▶ _YOUR INSTRUCTIONS_
Which lines of the records below contain the string "bell"? Report each of them.
(WORKING DATA)
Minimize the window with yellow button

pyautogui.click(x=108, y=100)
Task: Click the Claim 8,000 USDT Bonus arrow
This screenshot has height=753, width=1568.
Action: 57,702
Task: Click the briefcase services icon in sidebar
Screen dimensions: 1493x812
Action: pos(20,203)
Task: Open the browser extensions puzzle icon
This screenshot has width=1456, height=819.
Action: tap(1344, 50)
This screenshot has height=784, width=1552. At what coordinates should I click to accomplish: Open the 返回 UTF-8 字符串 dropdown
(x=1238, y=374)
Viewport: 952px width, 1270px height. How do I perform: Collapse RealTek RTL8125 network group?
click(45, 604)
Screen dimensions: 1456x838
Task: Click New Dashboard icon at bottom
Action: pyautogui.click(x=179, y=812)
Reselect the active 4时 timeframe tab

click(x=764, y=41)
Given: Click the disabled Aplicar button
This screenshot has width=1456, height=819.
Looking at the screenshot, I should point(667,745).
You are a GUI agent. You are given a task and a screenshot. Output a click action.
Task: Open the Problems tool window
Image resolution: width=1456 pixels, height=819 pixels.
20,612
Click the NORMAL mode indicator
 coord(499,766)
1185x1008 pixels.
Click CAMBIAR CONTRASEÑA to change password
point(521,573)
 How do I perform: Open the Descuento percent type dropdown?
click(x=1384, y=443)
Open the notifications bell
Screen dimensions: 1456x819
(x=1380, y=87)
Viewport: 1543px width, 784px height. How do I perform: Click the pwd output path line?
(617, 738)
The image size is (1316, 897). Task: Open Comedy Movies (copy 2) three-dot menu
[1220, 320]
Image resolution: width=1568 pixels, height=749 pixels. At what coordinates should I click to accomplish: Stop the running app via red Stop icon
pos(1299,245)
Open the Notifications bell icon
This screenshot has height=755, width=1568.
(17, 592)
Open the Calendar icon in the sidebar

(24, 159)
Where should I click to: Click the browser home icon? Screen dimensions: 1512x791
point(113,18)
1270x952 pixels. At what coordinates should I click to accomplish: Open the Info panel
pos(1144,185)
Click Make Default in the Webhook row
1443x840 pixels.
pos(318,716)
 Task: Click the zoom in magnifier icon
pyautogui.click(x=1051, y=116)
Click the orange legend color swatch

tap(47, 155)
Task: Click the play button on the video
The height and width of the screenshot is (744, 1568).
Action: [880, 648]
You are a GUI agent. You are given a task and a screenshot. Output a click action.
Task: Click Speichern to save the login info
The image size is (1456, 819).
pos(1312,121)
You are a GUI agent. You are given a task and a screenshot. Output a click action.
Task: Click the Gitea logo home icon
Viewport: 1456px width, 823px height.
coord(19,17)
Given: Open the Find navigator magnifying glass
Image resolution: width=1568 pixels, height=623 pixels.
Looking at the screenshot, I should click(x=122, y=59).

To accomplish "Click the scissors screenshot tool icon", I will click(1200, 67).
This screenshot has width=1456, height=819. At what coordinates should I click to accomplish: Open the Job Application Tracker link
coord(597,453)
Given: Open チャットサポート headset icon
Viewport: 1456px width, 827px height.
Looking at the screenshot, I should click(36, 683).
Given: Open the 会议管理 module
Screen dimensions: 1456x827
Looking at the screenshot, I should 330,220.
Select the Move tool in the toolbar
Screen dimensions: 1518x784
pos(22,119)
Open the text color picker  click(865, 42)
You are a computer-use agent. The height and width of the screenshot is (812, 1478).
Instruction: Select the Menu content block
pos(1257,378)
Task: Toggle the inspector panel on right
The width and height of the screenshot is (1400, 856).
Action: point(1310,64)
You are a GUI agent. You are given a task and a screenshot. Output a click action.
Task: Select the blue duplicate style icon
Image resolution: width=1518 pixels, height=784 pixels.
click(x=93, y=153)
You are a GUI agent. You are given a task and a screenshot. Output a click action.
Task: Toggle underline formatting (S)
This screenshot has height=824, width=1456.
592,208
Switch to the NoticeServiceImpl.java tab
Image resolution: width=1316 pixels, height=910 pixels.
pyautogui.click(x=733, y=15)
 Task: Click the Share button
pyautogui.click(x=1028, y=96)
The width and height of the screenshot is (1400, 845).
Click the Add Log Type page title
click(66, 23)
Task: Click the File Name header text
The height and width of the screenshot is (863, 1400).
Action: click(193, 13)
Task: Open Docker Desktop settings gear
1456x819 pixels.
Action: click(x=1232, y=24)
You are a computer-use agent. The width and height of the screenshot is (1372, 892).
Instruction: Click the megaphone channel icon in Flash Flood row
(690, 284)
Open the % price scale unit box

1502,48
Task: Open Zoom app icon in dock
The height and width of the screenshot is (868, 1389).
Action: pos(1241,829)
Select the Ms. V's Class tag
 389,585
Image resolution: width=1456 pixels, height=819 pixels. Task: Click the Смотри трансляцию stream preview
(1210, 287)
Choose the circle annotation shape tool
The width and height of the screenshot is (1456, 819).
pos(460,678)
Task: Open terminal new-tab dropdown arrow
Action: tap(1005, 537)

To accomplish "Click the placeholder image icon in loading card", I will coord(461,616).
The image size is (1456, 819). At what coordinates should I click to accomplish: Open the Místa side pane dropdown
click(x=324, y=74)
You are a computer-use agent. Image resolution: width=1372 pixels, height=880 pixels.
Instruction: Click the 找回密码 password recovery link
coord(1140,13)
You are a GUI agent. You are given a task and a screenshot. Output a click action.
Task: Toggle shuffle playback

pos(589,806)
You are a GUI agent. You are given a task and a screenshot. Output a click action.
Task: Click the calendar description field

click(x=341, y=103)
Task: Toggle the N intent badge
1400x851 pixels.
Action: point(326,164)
(End WORKING DATA)
▶ _TASK ANSWER_
Open the notifications bell
Open the Notifications bell icon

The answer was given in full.